Intervention de David Assouline

Réunion du 1er octobre 2013 à 14h30
Indépendance de l'audiovisuel public — Article 1er

Photo de David AssoulineDavid Assouline, rapporteur :

Mme Morin-Desailly a raison de dire que l’on peut changer. J’emploierai plutôt le verbe « évoluer » ; après tout, on peut aussi changer en mal. En l’occurrence, nous souhaitons tous aller vers l’indépendance.

Voici les arguments que je vous opposerais si j’étais absolument convaincu de la sincérité de votre posture.

Il y a, me semble-t-il, deux raisons pour lesquelles le souhait de voir le président du CSA élu par le collège ne tient pas.

D’une part, vous faites comme si, à l’instar de ce qui se pratique dans certains partis ou associations, le président du CSA avait tous les pouvoirs une fois en fonction. Ce n’est pas le cas. Le principe est celui des délibérations collectives, et les décisions sont prises par le collège, dans lequel siègent six membres désignés par les commissions parlementaires à la majorité des trois cinquièmes.

Vous avez l’air de trouver cela banal ! Selon vous, le summum de l’indépendance serait que le président soit élu par le collège. Mais, je vous le signale, si le président était simplement élu par des membres n’ayant pas – c’est le cas aujourd’hui – l’aval des commissions parlementaires, il n’y aurait aucune indépendance. Inversons donc la perspective : les six membres sont choisis selon une procédure pluraliste et le président est tenu par les délibérations du collège.
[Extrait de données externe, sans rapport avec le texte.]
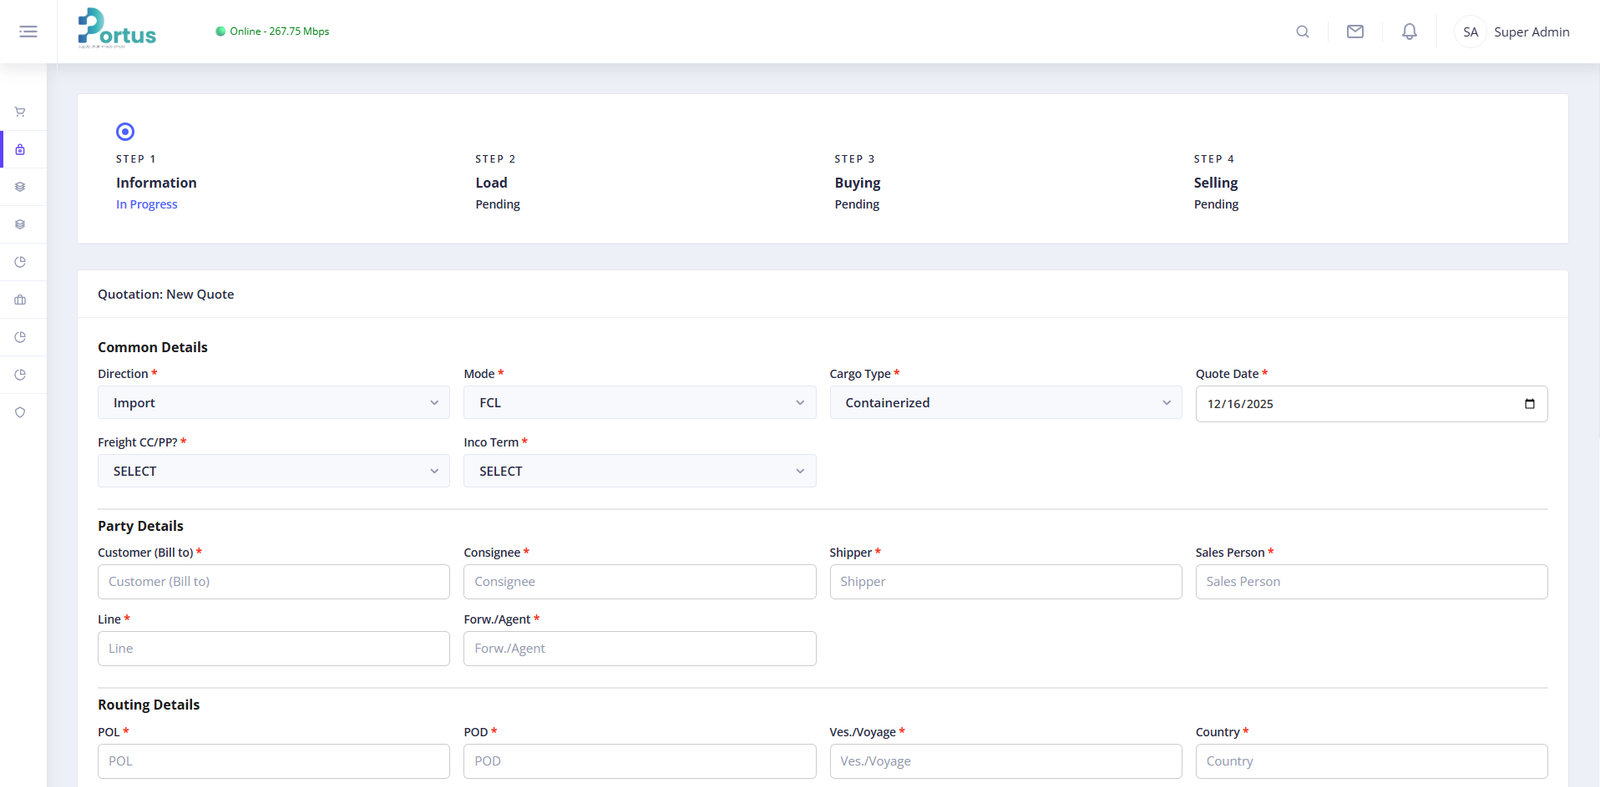Open the shield icon in sidebar

pos(20,412)
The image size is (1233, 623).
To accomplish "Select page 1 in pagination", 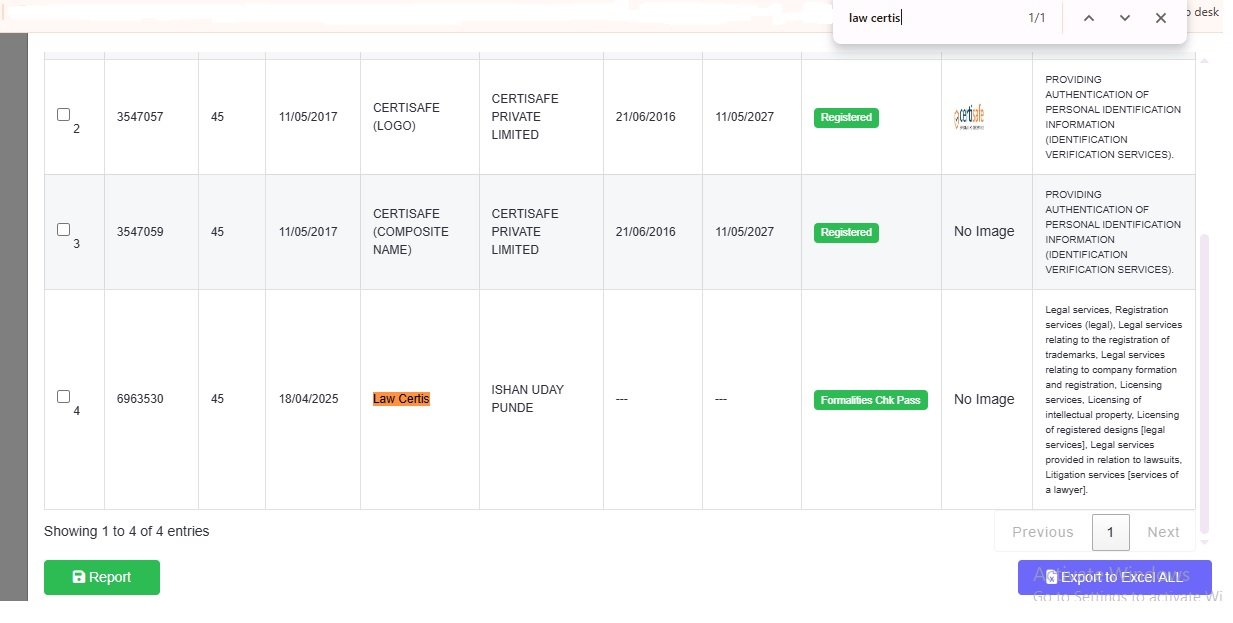I will tap(1111, 532).
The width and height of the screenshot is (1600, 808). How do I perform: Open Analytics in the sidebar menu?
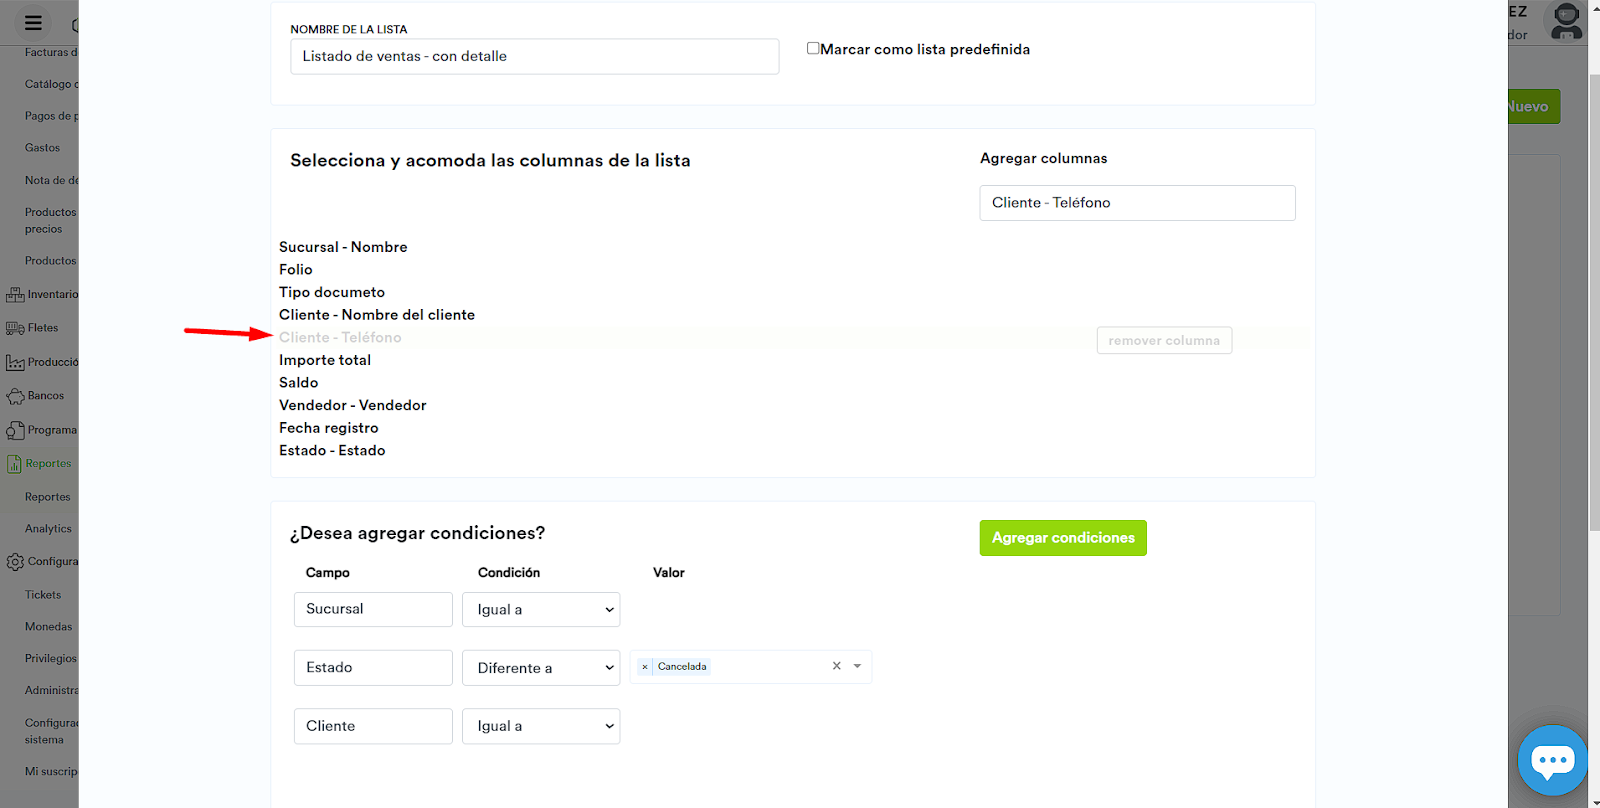[x=48, y=529]
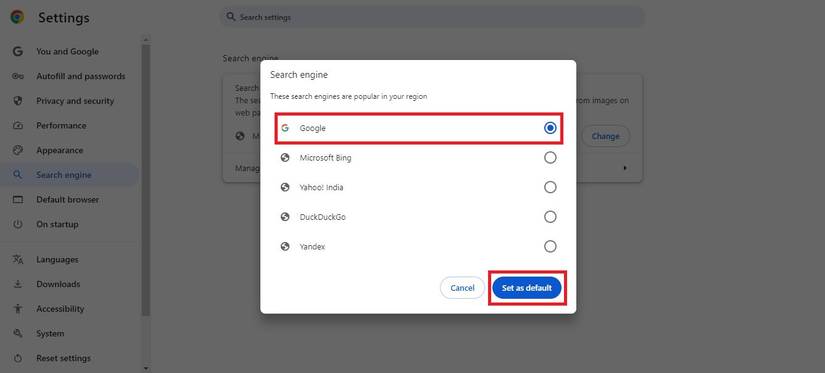Focus the Search settings field
Image resolution: width=825 pixels, height=373 pixels.
(432, 17)
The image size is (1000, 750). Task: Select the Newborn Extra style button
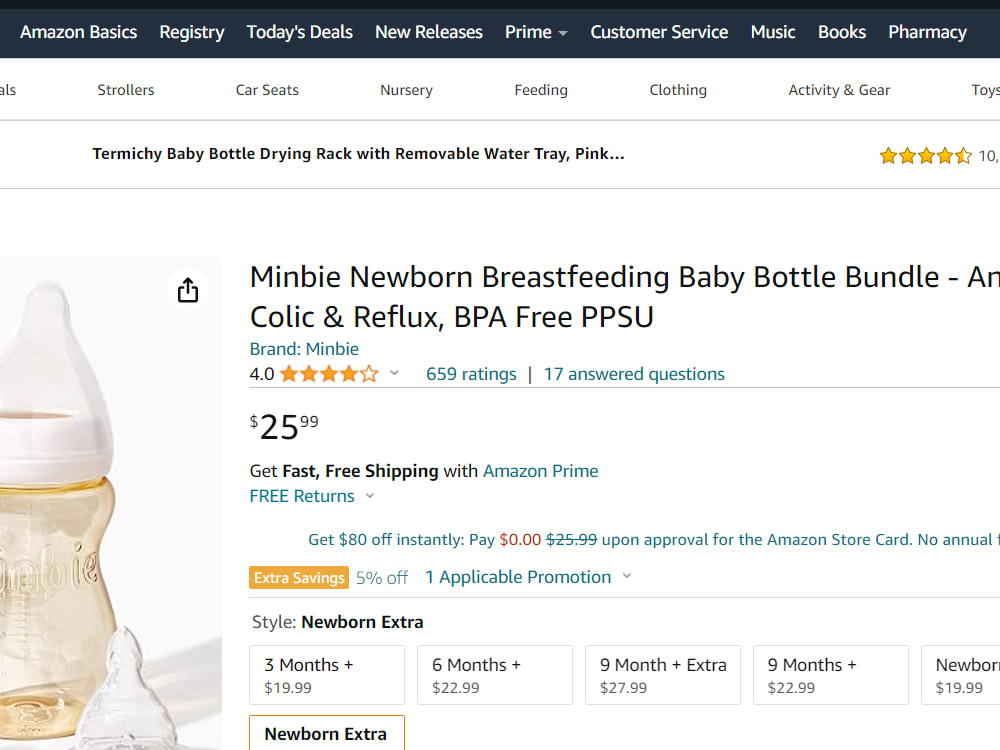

D’autre part, vous n’abordez pas une question importante ; c’est là le privilège d’une opposition qui n’est pas responsable de ce qui va se faire concrètement dans le fonctionnement pratique de l’institution… Le président du CSA a un pouvoir réglementaire. Lorsque l’on exerce un tel pouvoir, il est à bien des égards préférable d’être nommé par l’exécutif. Vous le savez très bien, puisque que vous avez déjà gouverné.

Vous le voyez, je vous expose mes arguments en postulant que vous êtes de bonne foi et que votre conversion à une indépendance absolue est réelle.

Monsieur Maurey, je vous sais gré de votre intervention très intéressante, vous qui ne participez d’ordinaire pas à de tels débats. Il me paraît extrêmement positif que beaucoup de sénateurs s’investissent sur ce dossier. J’espère que vous continuerez à nous faire profiter de vos points de vue innovants jusqu’à la fin de la discussion, sans doute vers une heure du matin…

Néanmoins, comme vous détestez que l’on soit hypocrite, je ne le serai pas moi-même : il y avait, je trouve, du petit jeu politicien dans votre intervention.

Vous avez soutenu la réforme de Nicolas Sarkozy, qui prévoyait la nomination directe de tous les présidents de chaînes de l’audiovisuel public par le Président de la République dans un pays où les médias sont censés être indépendants, l’indépendance étant la condition de leur crédibilité. Vous en avez même approuvé le volet relatif au financement de l’audiovisuel public, qui, tout le monde en convient, s’est révélé catastrophique, la suppression de la publicité ayant placé France Télévisions dans une grande difficulté.

Au moment où nous discutons de l’article clé du présent projet de loi, vous pourriez reconnaître qu’il s’agit d’une avancée ; d’ailleurs, chacun devrait la saluer. Le dispositif envisagé nous offre, à nous parlementaires, que nous siégions dans l’opposition ou dans la majorité, le pouvoir de décider de la nomination des présidents de l’audiovisuel public à la majorité des trois cinquièmes.

Il ne me semble pas constructif d’essayer de minimiser la réforme en prétendant qu’elle n’irait pas assez loin. Les postures politiciennes ont malheureusement parfois pour conséquence d’asservir l’intelligence.